*Exercise goal*. Pick out every line in the entries below that contains the string "height" and copy each of those lines.
::::::::
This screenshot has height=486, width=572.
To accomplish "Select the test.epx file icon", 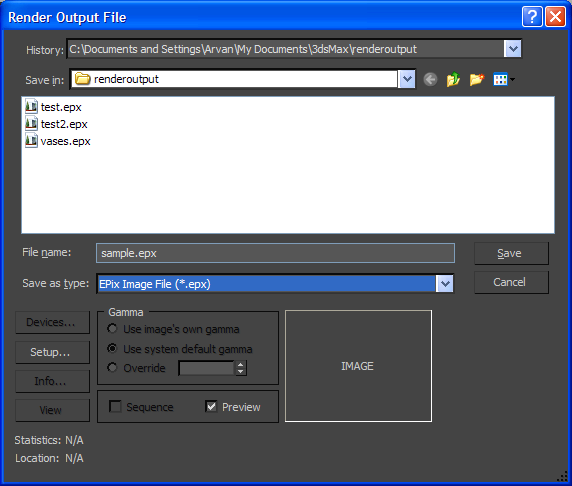I will (31, 107).
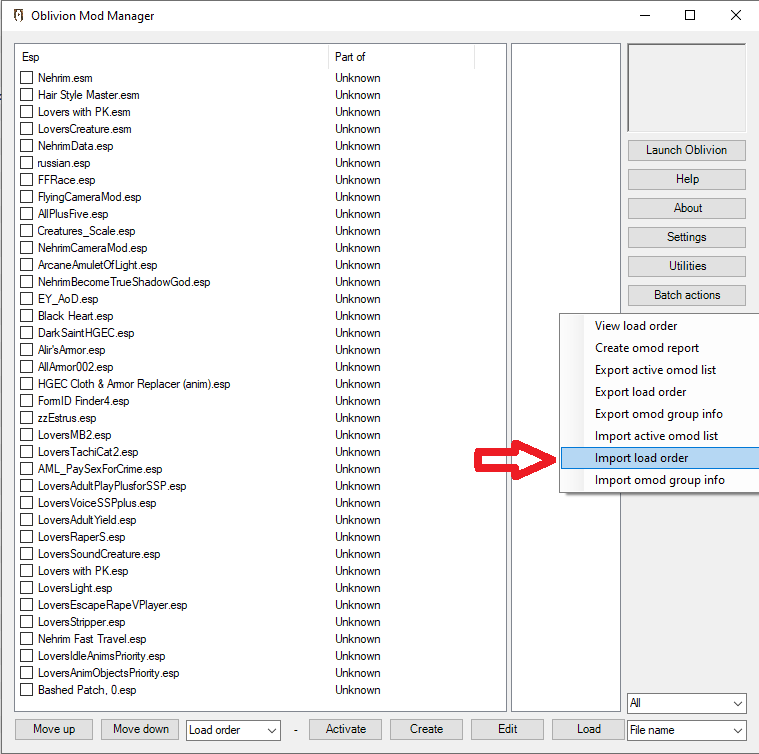Toggle the LoversCreature.esm checkbox
Image resolution: width=759 pixels, height=754 pixels.
click(x=27, y=129)
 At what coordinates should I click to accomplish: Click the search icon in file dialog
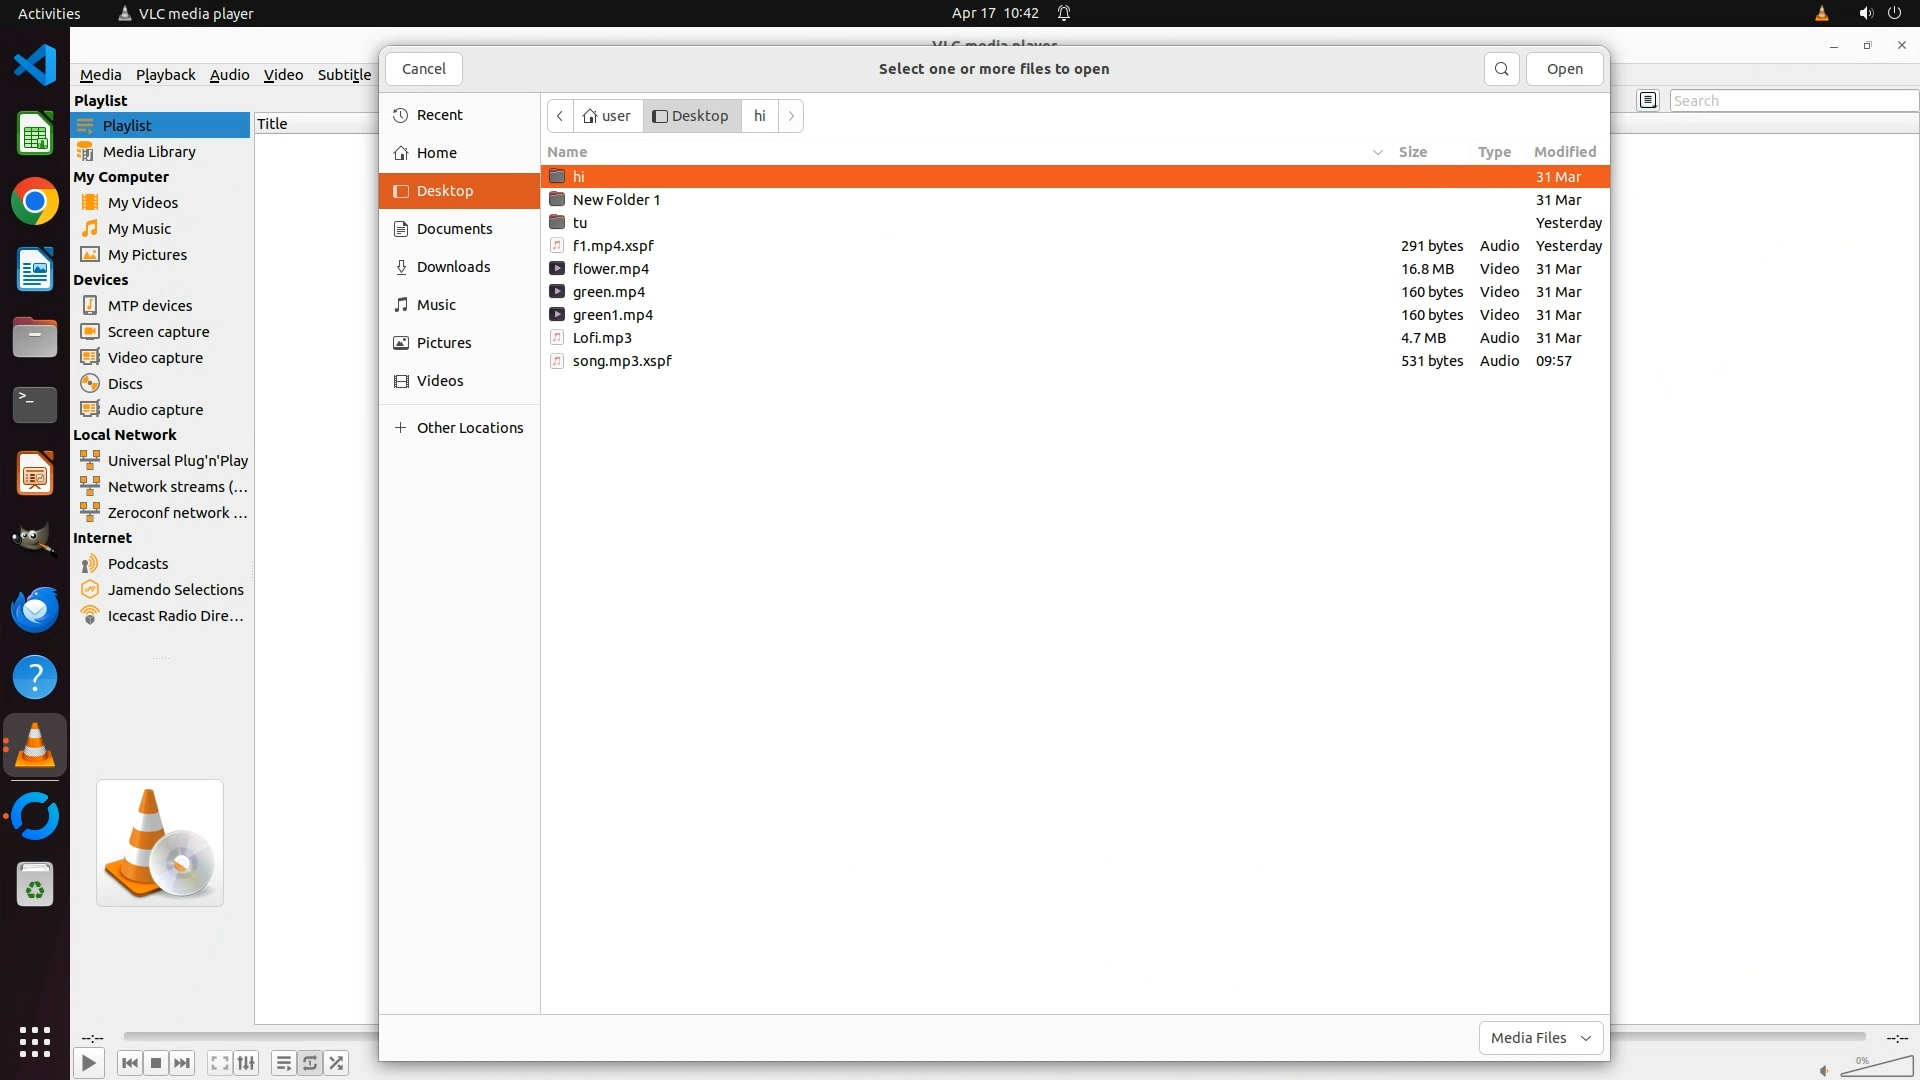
::::::::
*Final result*.
This screenshot has height=486, width=572.
Image resolution: width=759 pixels, height=754 pixels.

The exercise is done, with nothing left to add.